Si ses EPs sont plutôt sombres, en particulier le deuxième, c’est qu’ils reflètent l’extrême solitude qu’il a vécue. « J’étais devenu une ombre » confie-t-il. Mais à l’image d’Angelene, grandiose et étincelante, ça ne veut pas dire que tout est perdu : « Je vois ma musique comme un balancement entre espoir et désespoir. Si c’était complètement noir, on ne ressentirait qu’une émotion négative, ce n’est pas ce que je veux ». On retrouve même sur Hylas 001 un titre carrément estival, Metropolitan Tribe.

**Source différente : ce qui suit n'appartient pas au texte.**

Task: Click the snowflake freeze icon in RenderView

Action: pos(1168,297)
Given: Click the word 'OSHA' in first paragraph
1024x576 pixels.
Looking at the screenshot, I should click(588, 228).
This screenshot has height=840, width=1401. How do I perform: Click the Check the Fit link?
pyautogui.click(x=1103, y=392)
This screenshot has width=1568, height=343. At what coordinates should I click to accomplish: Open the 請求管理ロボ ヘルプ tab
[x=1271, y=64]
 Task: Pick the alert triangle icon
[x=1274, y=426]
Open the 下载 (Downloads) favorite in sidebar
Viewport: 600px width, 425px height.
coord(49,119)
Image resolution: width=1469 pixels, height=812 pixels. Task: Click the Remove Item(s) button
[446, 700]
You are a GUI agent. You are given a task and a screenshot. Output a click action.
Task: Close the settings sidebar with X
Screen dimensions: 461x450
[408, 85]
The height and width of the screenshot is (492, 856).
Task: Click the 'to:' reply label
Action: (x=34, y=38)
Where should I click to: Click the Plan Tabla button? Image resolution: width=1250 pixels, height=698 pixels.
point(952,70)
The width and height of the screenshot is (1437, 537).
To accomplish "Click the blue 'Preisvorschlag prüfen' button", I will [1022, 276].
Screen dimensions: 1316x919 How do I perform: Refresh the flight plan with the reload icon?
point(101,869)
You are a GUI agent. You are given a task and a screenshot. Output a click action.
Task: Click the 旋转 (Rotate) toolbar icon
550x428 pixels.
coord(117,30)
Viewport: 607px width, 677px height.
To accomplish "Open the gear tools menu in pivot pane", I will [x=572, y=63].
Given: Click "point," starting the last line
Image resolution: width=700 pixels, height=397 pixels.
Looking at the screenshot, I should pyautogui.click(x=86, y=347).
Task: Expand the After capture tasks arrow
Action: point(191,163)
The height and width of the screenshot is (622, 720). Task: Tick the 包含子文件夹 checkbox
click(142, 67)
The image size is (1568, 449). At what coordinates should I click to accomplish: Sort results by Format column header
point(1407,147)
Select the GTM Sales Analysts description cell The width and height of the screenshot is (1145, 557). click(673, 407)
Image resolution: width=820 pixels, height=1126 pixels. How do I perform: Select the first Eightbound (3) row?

L’album à paraître à la rentrée sera la conclusion de cette trilogie Hylas commencée il y a cinq ans. Une œuvre sur le thème de l’évolution et de la métamorphose (du corps, des relations, de la ville), intimement liée à son expérience berlinoise : « Quand je suis arrivé à Berlin, la ville m’a fait l’effet d’une pierre brute, comme le monolithe qu’on voit sur la pochette du premier EP. Pour moi, l’album est une pierre, qui devient de plus en plus polie, et dont la forme la plus pure serait le cristal ». Cette transformation coïncide avec une étape essentielle de sa propre vie, celle du passage de l’adolescence à l’âge adulte : « Berlin m’a vraiment changé. Je suis juste arrivé avec mon sac à dos, sans rien connaître de la ville, et aujourd’hui j’ai une vraie relation amour/haine avec elle: je la trouve belle et laide en même temps, sombre et brute, mais tellement honnête. » Et de conclure : « Je n’aurais pas pu écrire ça ailleurs. » Une belle déclaration d’amour.

Il sera en concert le 17 septembre au Café de la Danse.